As men, we generally love sports, a good laugh, a few rounds of drinks, night time drives, and adventures. And what do we love more? A woman who likes all of these, too.
Australia is known for its very active and outdoor lifestyle. They’re so mad about sports like cricket, rugby, and football (not to be confused with the egg-shaped variety). And since the country is 65% rough terrain, the love for adventure runs in their blood as well. And after a day’s hard work, they’ll cap it off with a few shouts (that’s Aussie term for rounds) of beer with a good company. Imagine having a girlfriend with no reservations for these things and you are in for a lifetime of fun and happiness.
Some girls aren’t really looking for boyfriends but slaves. But not Aussie girls. You see, they are one of the most practically able people on Earth. They can think on their feet, they know their way around things. They can build and repair whatever it is that needs to be built or repaired. In short, they don’t need you.
But no. They are not a race of misogynistic people who abhors men in general and probably raised Wonder Woman. They are just capable themselves. She will not whine or nag over broken things and disappointments. So, if your type are eternal damsels in distress, Aussie women aren’t those. Adopt a kitten or something.
For some westerners, being Asian or Indian or African might feel like you came from the far side of the planet. But not for an Australian woman. More likely than not, she already has an Asian, Indian, or an African friend from the other side of the street. So your culture won’t shock her anymore, at least not that much.
The thing is, Australians have been living with immigrants as their neighbors for decades already. This makes them more accepting and accustomed to multi-cultural people. Also, being a country at the center of global migration further helps this mentality. And lastly, Australians are natural travelers, so they won’t mind meeting and befriending people of different ethnicity, race, or culture.
So it won't matter where you came from. Just be polite and friendly and you’re good with them.
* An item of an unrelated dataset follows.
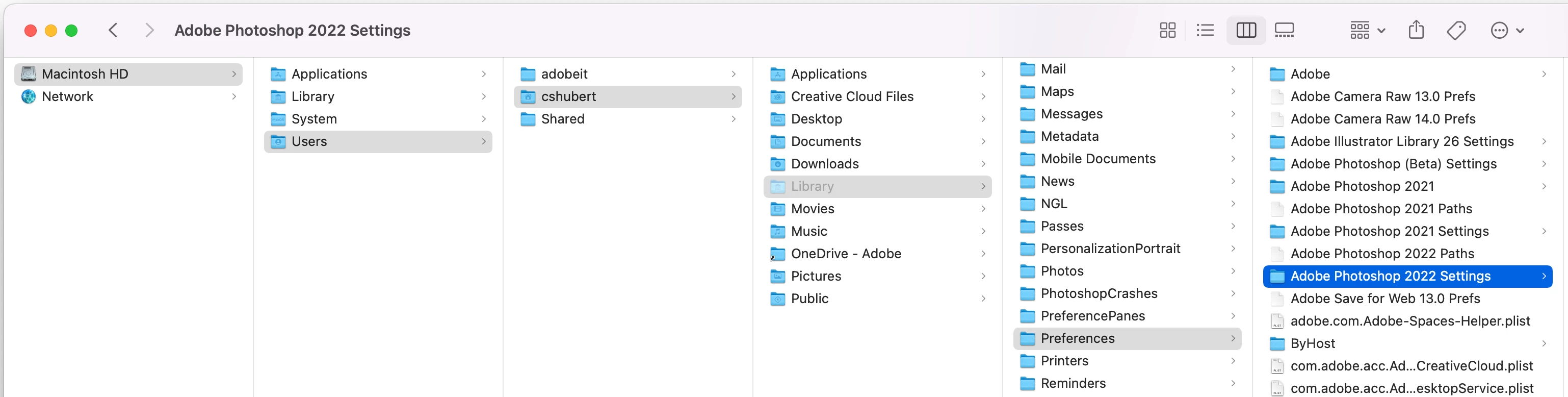
Task: Switch to gallery view
Action: (x=1284, y=31)
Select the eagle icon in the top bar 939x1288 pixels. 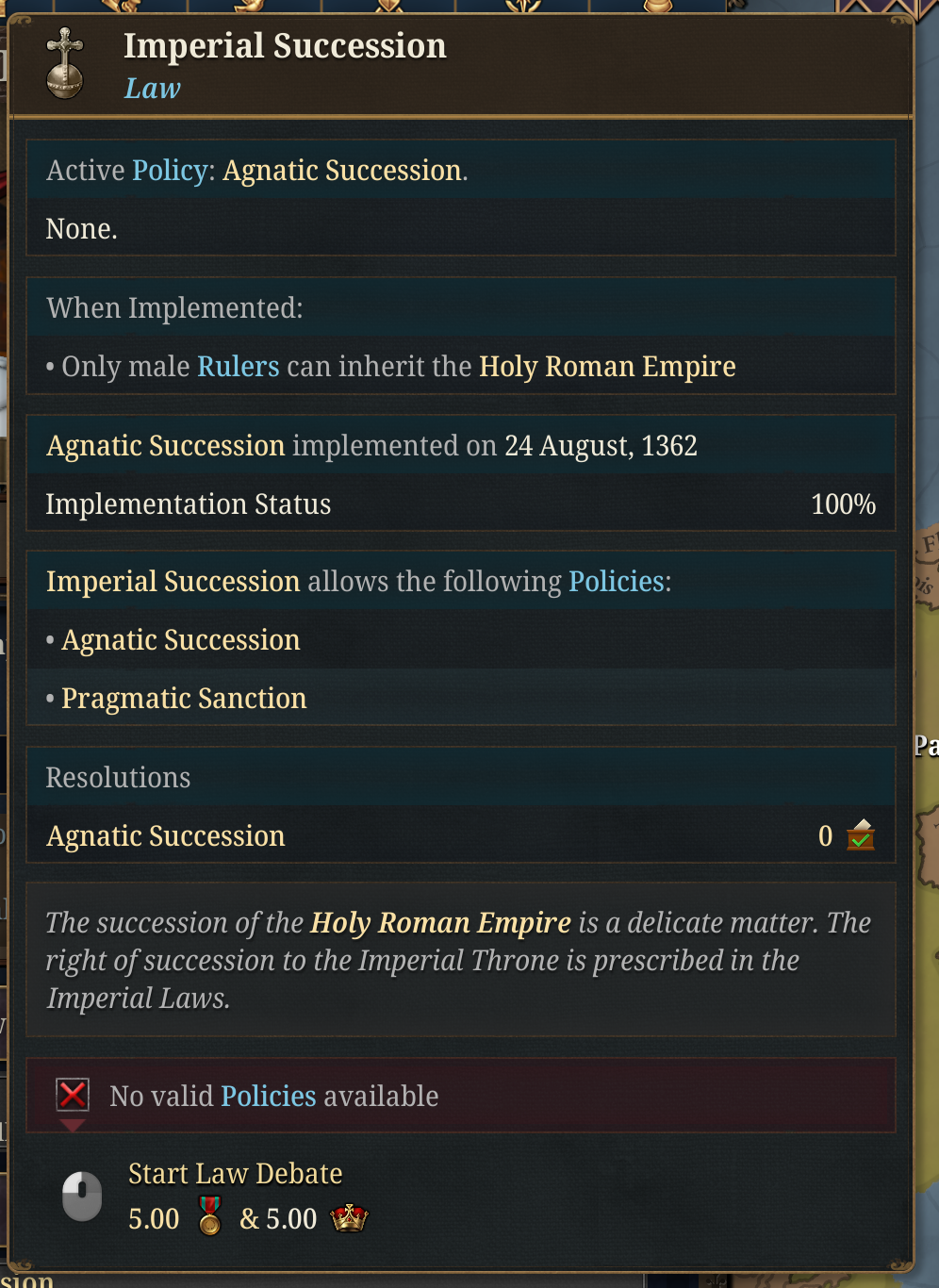pos(521,7)
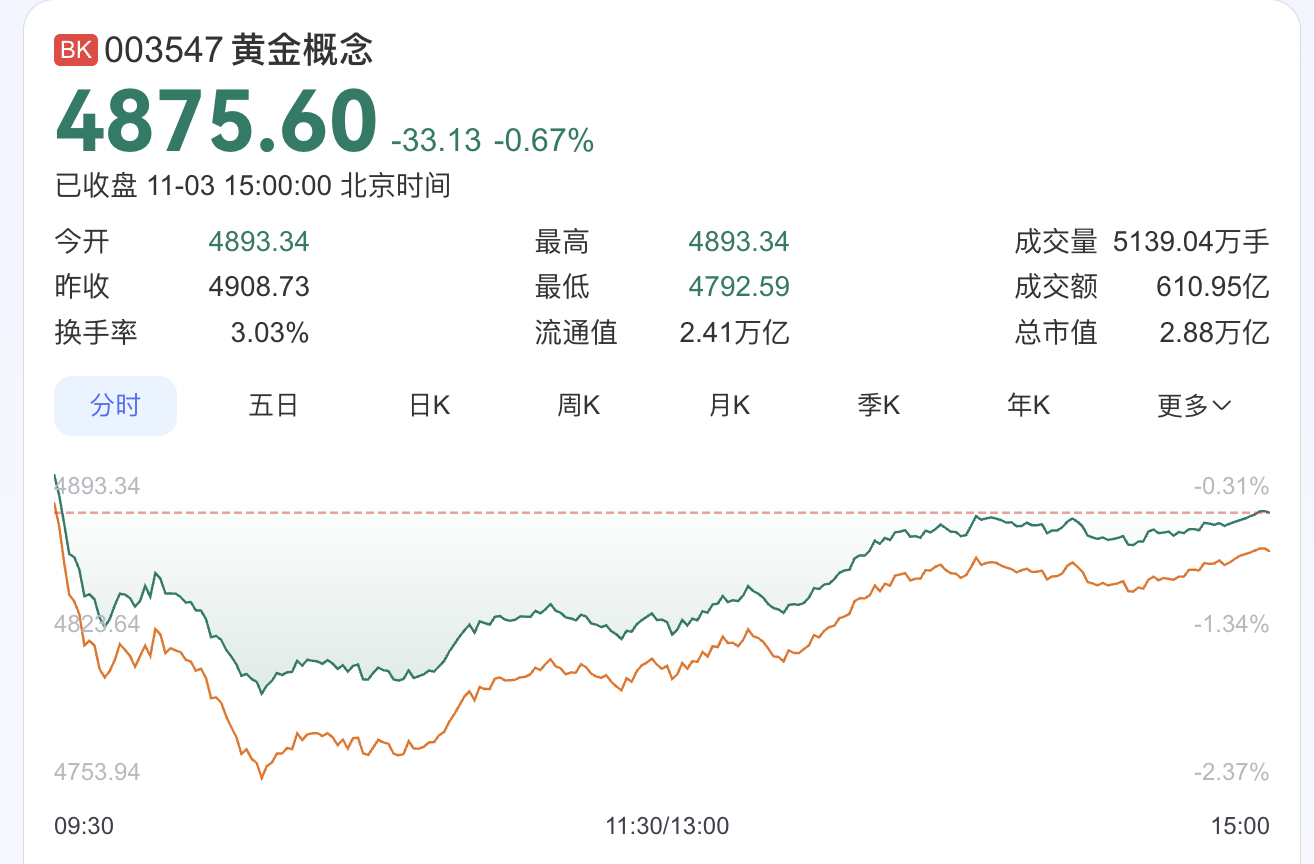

No good relationships ever evolve solely around lying in couches and Netflix marathons. You both need to get out, discover the world, take the road, face your fears, and get your feet dirty. And oh boy, Aussie ladies love to travel.
Australia is a huge country, and a larger patch of this land is home to some of the most challenging treks and most beautiful natural attractions ever. The fact that the country is isolated by ocean from much of the United States, Europe, or Asia means Aussies don’t have much choice but travel their own country first.
The 21st Century have seen the rise of women empowerment. Ladies now don't want to be just housewives. They are now climbing corporate ladders, working as bread-winners, refusing to take the train seat you offered, and splitting the bills.
Meanwhile, Aussie ladies have been doing these for decades already.
Australia works on an egalitarian principle, meaning everybody is being given equal rights, opportunities, and responsibilities regardless of social status, education background, race, and gender. The country works hard to eliminate sexism and bigotry from the national psyche and maintain the “neither superior nor inferior” culture. So if she offers to split the check or buy the next round of drinks, keep in mind that she’s not trying to impress you, she’s just being Australian.
We’re not saying you should marry an Australian girl for the sole purpose of landing ashore the Lucky Country. You can do better than that.
But the truth is, when you fall head over heels and marry an Australian citizen, she has the capacity to bring you over home and make you a permanent resident or even a citizen, too. And look at the benefits, the country has an amiable climate, friendly people, awesome tourist spots, a diverse culture, and great cities to live in. Imagine living in a great country with an awesome girl beside you forever. It’s a win-win situation here.
And then here comes the spiders. Oh wait, she’s not afraid of those, too.